DIY LED Driver Circuit for Longer Lifespan

If you're interested in LED driver circuits, take a look at this article.

If you've been using LED lights, from the early small power hat-style LEDs, car aluminum heat-sink downlights, to various aluminum PCB chips, and now high-power COBs, you've probably used them all. The more you use them, the more you'll notice that today's LEDs are becoming less reliable—they have shorter lifespans, and it's hard to find lights that last five years without failure. Even with relatively expensive brands, if they last two years, that's considered pretty good. This is primarily an issue of commercial interests, not the LEDs themselves.

In the early days, the main reason for LED failure was damage to the LED chips. Back then, LED technology wasn't as mature, with poor consistency and insufficient heat dissipation structures. This made it easy for individual LED chips to fail due to voltage spikes or poor heat dissipation. Usually, replacing the damaged LED tube would allow continued use.
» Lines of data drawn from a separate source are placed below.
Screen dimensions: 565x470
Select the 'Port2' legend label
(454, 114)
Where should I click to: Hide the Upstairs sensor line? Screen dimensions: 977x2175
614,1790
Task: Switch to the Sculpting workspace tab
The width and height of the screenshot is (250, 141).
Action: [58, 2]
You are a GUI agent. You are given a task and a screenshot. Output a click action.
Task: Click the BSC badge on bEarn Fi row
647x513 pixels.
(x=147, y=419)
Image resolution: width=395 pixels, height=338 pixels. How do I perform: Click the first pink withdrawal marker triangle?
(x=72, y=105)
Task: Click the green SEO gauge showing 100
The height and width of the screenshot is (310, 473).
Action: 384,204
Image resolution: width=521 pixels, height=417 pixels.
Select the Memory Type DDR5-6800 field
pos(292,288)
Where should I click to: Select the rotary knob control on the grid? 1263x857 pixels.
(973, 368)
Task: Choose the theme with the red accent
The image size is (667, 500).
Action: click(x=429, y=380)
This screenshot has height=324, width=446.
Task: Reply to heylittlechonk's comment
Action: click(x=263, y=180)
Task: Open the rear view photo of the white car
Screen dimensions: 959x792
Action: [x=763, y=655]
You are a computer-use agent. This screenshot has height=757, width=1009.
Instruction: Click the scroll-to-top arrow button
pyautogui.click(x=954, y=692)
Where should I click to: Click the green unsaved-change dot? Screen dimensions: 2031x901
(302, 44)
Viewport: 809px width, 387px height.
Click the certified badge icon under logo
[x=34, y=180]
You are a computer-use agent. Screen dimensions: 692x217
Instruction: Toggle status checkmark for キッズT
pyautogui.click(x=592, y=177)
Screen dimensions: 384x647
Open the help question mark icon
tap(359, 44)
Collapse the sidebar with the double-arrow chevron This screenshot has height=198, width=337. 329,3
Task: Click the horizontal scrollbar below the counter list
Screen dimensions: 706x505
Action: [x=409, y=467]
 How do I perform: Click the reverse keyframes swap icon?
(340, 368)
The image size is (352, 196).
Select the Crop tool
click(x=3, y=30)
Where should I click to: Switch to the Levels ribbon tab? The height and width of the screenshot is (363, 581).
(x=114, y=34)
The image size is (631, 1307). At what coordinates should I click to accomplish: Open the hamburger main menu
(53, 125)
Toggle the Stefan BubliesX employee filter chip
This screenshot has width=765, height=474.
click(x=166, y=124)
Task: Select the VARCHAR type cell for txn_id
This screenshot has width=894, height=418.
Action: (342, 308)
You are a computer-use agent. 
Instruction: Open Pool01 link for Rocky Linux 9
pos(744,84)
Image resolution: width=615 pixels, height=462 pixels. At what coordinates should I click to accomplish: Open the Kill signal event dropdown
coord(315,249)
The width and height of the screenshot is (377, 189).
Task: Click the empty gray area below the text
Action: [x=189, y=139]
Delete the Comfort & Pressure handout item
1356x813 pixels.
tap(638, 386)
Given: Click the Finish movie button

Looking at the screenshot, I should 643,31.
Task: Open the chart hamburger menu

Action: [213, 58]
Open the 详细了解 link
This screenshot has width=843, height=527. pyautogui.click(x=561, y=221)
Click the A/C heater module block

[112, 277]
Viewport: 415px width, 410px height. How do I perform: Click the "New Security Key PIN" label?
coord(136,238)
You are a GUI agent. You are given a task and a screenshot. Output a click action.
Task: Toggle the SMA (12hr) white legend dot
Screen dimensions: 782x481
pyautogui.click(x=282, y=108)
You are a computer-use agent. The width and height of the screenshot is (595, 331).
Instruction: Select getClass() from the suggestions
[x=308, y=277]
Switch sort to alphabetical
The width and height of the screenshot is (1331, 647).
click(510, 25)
For example, an 8W hat-style LED light could last more than ten years, although its brightness might drop to about a quarter of the original, but this was considered long-lasting.

Now, the main cause of failure in LED lights is overheating, which damages the LED chips or driver components. The quality of LED chips has improved significantly, especially in terms of light efficiency, compared to earlier models.

If you're using them personally, you can modify the driver or the LED board to reduce the power, allowing them to last over two years. However, light degradation will still become severe after a few years. The primary issue now is that the LED boards have poor heat dissipation. The aluminum PCBs are very small, and their design is meant to last only 1–2 years.

So, what should we do?

The circuit design is as follows: For long-lasting LED lights, temperature control is key. Proper heat dissipation must be ensured, and the circuit efficiency should be high to reduce heat generation. The design goal is for individual light powers to be between 1-30W, with the LED chip temperature rise around 20 degrees, controlled by an induction module. The basic idea is to limit the current with a high-voltage transistor to prevent voltage spikes from damaging the LEDs when the light is switched on. Afterward, the circuit uses capacitors to limit the current, maintaining high efficiency, although with a low power output.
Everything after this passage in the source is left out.